• Zu lösende Aufgabe:
Entnehmen Sie der Meldung über indexbasierte Versicherungen die Passage zwischen „Das IAIS sieht“ und „(Konsumentenschutz) angewiesen sind.“, beide Stellen eingeschlossen, und geben Sie sie wortgetreu wieder.

• Textabschnitt:
IAIS veröffentlich „Issues Paper“ über indexbasierte Versicherungen

Am 18. Juni 2018 hat das IAIS (International Association of Insurance Supervisors) ein „Issues Paper“ über indexbasierte Versicherungen veröffentlicht mit dem Fokus auf Länder und Regionen, in welchen bisher kaum Versicherungen angeboten bzw. genutzt werden. Weiterhin werden unterschiedliche Ansätze dargestellt und herausgearbeitet, worauf bei der Entwicklung von Pilotprojekten in Zusammenhang mit indexbasierten Versicherungen geachtet werden sollte.

Das IAIS sieht in indexbasierten Versicherungslösungen das Potenzial, den globalen Zugang zum Versicherungsmarkt besonders dort zu stärken, wo er bisher nur sehr eingeschränkt verfügbar ist. Wie beispielsweise indexbasierten Wetterversicherungen in Entwicklungsländern, die landwirtschaftlichen Betrieben und privaten Haushalten helfen, Schäden aus Unwettern zu kompensieren. Die diskutierten Versicherungslösungen richten sich primär an einkommensschwache Kunden, die im besonderen Maße auf kostengünstige Versicherungslösungen aber auch zielgruppenorientierter Information (Konsumentenschutz) angewiesen sind.

Zu einer Versicherungsleistung kommt es dann, wenn ein zugehöriger Index (bspw. basierend auf regionalen Wetterdaten) einen vereinbarten Grenzwert überschreitet. Entscheidend ist dabei, dass der zugrundeliegende Index eine hohe Korrelation zu den (entstanden) Schäden der Versicherungsnehmer aufweist und in allen Szenarien (d.h. auch bei extremen Wetterbedingungen) zuverlässige ermittelt wird.

Für Versicherungsunternehmen bieten indexbasierte Versicherungslösungen  u.a. folgende Vorteile:

  • Vermeidung von adverser Selektion, da der Versicherungsfall unabhängig vom individuellen Risiko ist
  • Verhinderung von „Moral Hazard“, da Versicherungsnehmer keinen Anreiz haben schadenverhütende Maßnahmen zu vermeiden/ reduzieren
  • Reduzierung von Kosten, da die Schadenabwicklung mit vergleichsweise niedrigen Verwaltungskosten erfolgt

Abschließend weist das IAIS darauf hin, dass das Thema ebenfalls bei zukünftigen regulatorischen Entwicklungen entsprechend berücksichtigt werden sollte.

• Bereitgestelltes Material:

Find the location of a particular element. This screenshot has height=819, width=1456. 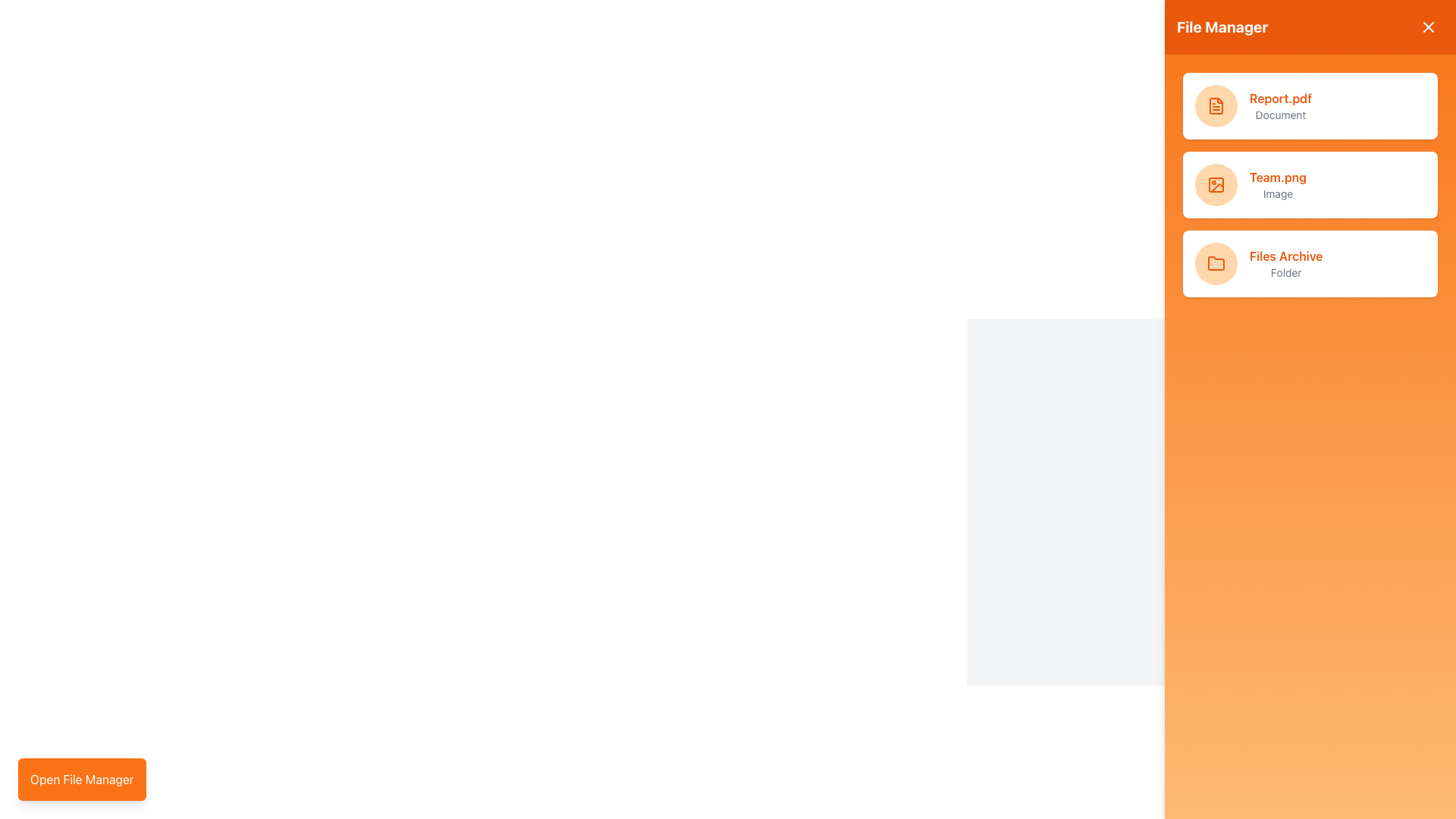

• Ausgearbeitete Lösung:
Das IAIS sieht in indexbasierten Versicherungslösungen das Potenzial, den globalen Zugang zum Versicherungsmarkt besonders dort zu stärken, wo er bisher nur sehr eingeschränkt verfügbar ist. Wie beispielsweise indexbasierten Wetterversicherungen in Entwicklungsländern, die landwirtschaftlichen Betrieben und privaten Haushalten helfen, Schäden aus Unwettern zu kompensieren. Die diskutierten Versicherungslösungen richten sich primär an einkommensschwache Kunden, die im besonderen Maße auf kostengünstige Versicherungslösungen aber auch zielgruppenorientierter Information (Konsumentenschutz) angewiesen sind.